These are some notes for the readings from my first Seminar class. It’s really just a test to see if my BibTeX/Jekyll/Pandoc integration is working. More about that in a future post hopefully…
(Shera, 1933) was written in the depths of the Great Depression … and it shows. There is a great deal of concern about fiscal waste in libraries and a strong push for centralization, in line with FDR’s New Deal. The paper sees increasing cultural homogenization and a blurring of the rural and the urban that hasn’t seemed to come to pass. His thoughts about the television apparatus at the elbow seems almost memex like in its vision of the future. I must admit given all of what he gets wrong, I really like his idea of looking at the current state of our social situation and relations for the seeds of what tomorrow might look like. But at the same time I have trouble understanding how else you could meaningfully try to predict future trends. There is a tension between his desire for centralization of control, while allowing for decentralization, that seems quintessentially American.
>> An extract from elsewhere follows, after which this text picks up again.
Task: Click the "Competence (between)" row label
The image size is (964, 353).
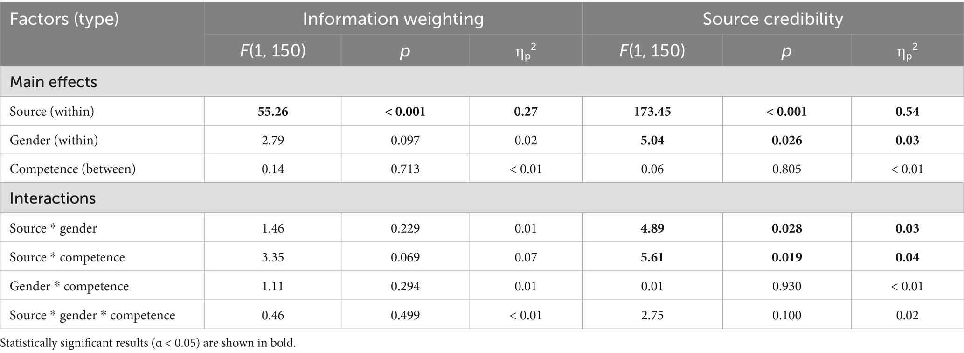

(Taylor, 1962) muses about the nature of questions, how they progress in an almost Freudian way from the unconscious to a fully sublimated formal question of an information system. One thing that is particularly interesting is his formulation about how questions themselves are only fully understood in the context of an accepted answer. It’s almost as if the causal chain of question/answer is inverted, with the question being determined by the answer, and time running backwards. I know this is a flight of fancy on my part, but it seemed like a quirky and fun interpretation. The paper is deeply ironic because it opens up new vistas of future information science research by asking a lot of questions about questions. The method is admittedly rhetorical, and the paper is largely a philosophical meditation on how people with questions fit into information systems, rather than a methodological qualitative or quantitative study of some kind. It makes me wonder about the information system his questions are aimed at. Is scientific inquiry an information system? Also, perhaps this is heretical, but is there really such a thing as an information need? Don’t we have needs/desires for particular outcomes which information can help us realize: information as tool for achieving something, not as an object that is needed? I guess this could be considered a pragmatist critique of a particular strand of information science. I guess this would be a good place to invoke Maslow’s Hierarchy of Needs.
(Borko, 1968) attempts to define what information since in the wake of the American Documentation Institute changed its name to the American Society for Information Science. He explicitly calls out Robert Taylor’s definition, who was instrumental in helping create the Internet at DARPA.
He summarizes information science as the interdisciplinary study of information behavior. It’s kind of strange to think of information behaving independent of humans isn’t it? Are we really studying the behavior of people as reflected in their information artifacts, or is the behavior of information really something that happens independent of people? This question makes me think of Object Oriented Ontology a bit. A key part of his definition is the feedback loop where the traditional library and archive professions apply the theories of information science, which in turn are informed by practice. This relationship between theory and practice is a significant dimension to his definition. It seems like perhaps today many of the disciplines he identified have been subsumed into computer science departments? But it seems information science has a way of tying different disciplines together that were previously siloed?
(Bush, 1945) is a classic in the field of computing, cited mostly for its prescience in anticipating the hyperlink, and the World Wide Web. He is quite gifted at connecting scientific innovation with tools that are graspable by humans. One disquieting thing is the degree to which women, or as he calls them, “girls” are made part of the machinery of computation. To what extent are people unwittingly made part of this machinery of war that Bush assembled in the form of the Manhattan Project. Who does this machinery serve? Does it inevitably serve those in power? If we fast forward to today, what machinery are we made part of, by the transnational corporations that run our elections, and deliver us our information? Can this information system resist the forms of tyranny that it was created by? Ok, enough crazy talk for now :-)
Borko, H. (1968). Information science: What is it? American Documentation, 3–5.
Bush, V. (1945). As we may think. Atlantic. Retrieved from http://www.theatlantic.com/magazine/archive/1945/07/as-we-may-think/303881/
Shera, J. H. (1933). Recent social trends and future library policy. Library Quarterly, 3, 339–353.
Taylor, R. S. (1962). The process of asking questions. American Documentation, 391–396.